Business leader Busisa Moyo, who is also United Refineries Ltd chief executive, warned this week the turmoil in South Africa would affect the entire region, especially Zimbabwe which heavily depends on the port City of Durban, for trade. With the N3 road transport corridor disrupted and closed, Zimbabwe is directly affected.
“We will feel the heat in the next few days. Conserve cash, food, raw materials and other necessities,” Moyo said.
Moyo, who is also a member of President Emmerson Mnangagwa’s Presidential Advisory Council and the Zimbabwe Investment and Development Agency chair, was expressing apprehensions of many when he said this.
Economic analyst Victor Bhoroma said the burning of property, especially haulage trucks, warehouses and infrastructure – disrupting logistics – will disturb the flow of raw materials as the country is already experiencing delays.
“The violent protests will seriously impact Zimbabwe’s trade with South Africa valued at over US$340 million per month,” her said.

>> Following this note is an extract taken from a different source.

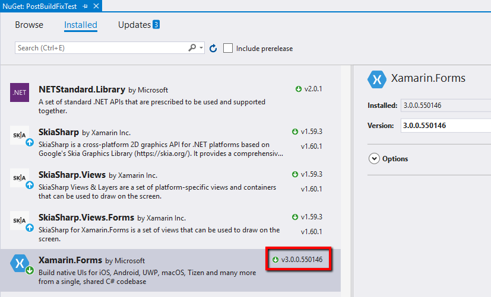Click the Xamarin.Forms icon in package list
This screenshot has width=491, height=297.
pyautogui.click(x=20, y=263)
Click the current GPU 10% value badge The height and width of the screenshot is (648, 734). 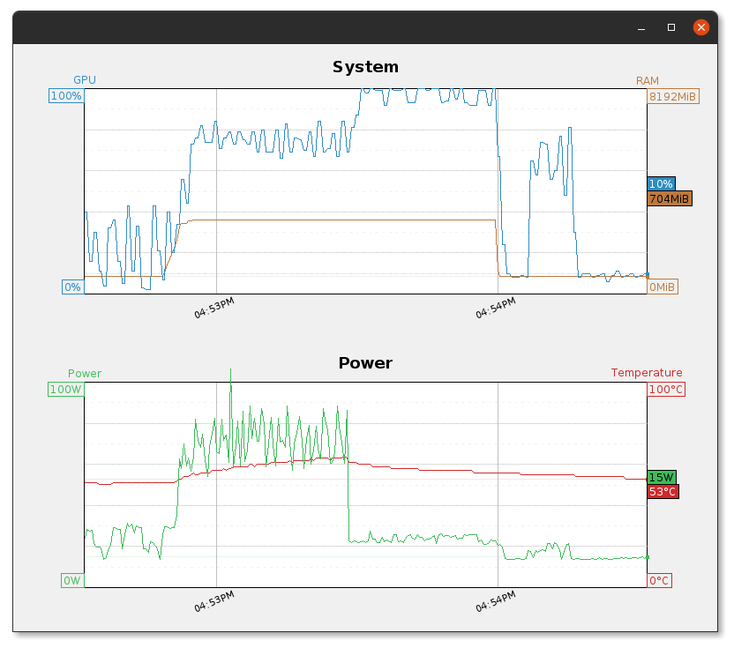pyautogui.click(x=661, y=184)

“The burning of property, especially haulage trucks, warehouses and gun violence will disturb the flow of raw materials as we are already experiencing delays. The port of Durban is the trade gateway for most Sadc countries.
Exports movement will also be slowed down by the unrest and violence depending on how long the protests will last. This will lead to temporary shortages of raw materials and other commodities.”
The Confederation of Zimbabwe Industries, of which Moyo is a previous president, says 58% of the country’s raw materials come from South Africa.
South Africa is also home to an estimated three million Zimbabweans and millions of other foreign nationals that provide critical skills in the most affected provinces of Gauteng and KZN.
Zimbabweans in South Africa contribute hundreds of millions of dollar in remittances back home. The country receives about US$1 billion annually from its diaspora community.
Bhoroma said the situation could get even worse if the violence fuels xenophobia and closure of markets.
Tawanda Purazeni, an economist, said the civil unrest in South Africa would have a negative impact on Zimbabwe given the economic integration between the two countries.
“Zimbabwe is dependent on South Africa for most of the basic goods we find in our retail outlets. We should brace for serious shortages of goods and services due to the ongoing looting and destruction of the productive lines and infrastructure. This will also trigger inflationary pressures. If this situation persists, we are bound to be worse off as a country,” he said.
Another economist Clemence Machadu said the instability across the Limpopo River should be of particular concern to Zimbabwe, given the deeper economic ties between the two countries.
“One can also look at it in terms of the millions of Zimbabweans who are economic migrants in South Africa, and remitting money to their families back home,” he said.
“The destruction of infrastructure might also affect their jobs, which may in turn affect remittances. So, it is my hope that the situation in South Africa will be addressed at the earliest convenience in order to bring stability in the whole region.”
While the South Africa government struggled to contain the riots at the beginning, the situation seems to have been contained following the deployment of the army to beef up the police.
President Cyril Ramaphosa said yesterday his government was ill-prepared for the uprising.
The conflict in South Africa could also affect Zimbabwe’s economic plans. Zimbabwe targets to grow manufacturing exports by 4.1% in 2021 from an estimate of 3.6% in 2020.
This will be achieved through focusing on diversifying exports into non-traditional markets and exploiting existing preferential trading agreements with various countries, the government says.
Furthermore, Zimbabwe will strive to benefit from the vast Africa Continental Free Trade Area with about 1.3 billion people and over US$3.4 trillion in GDP in terms of exports.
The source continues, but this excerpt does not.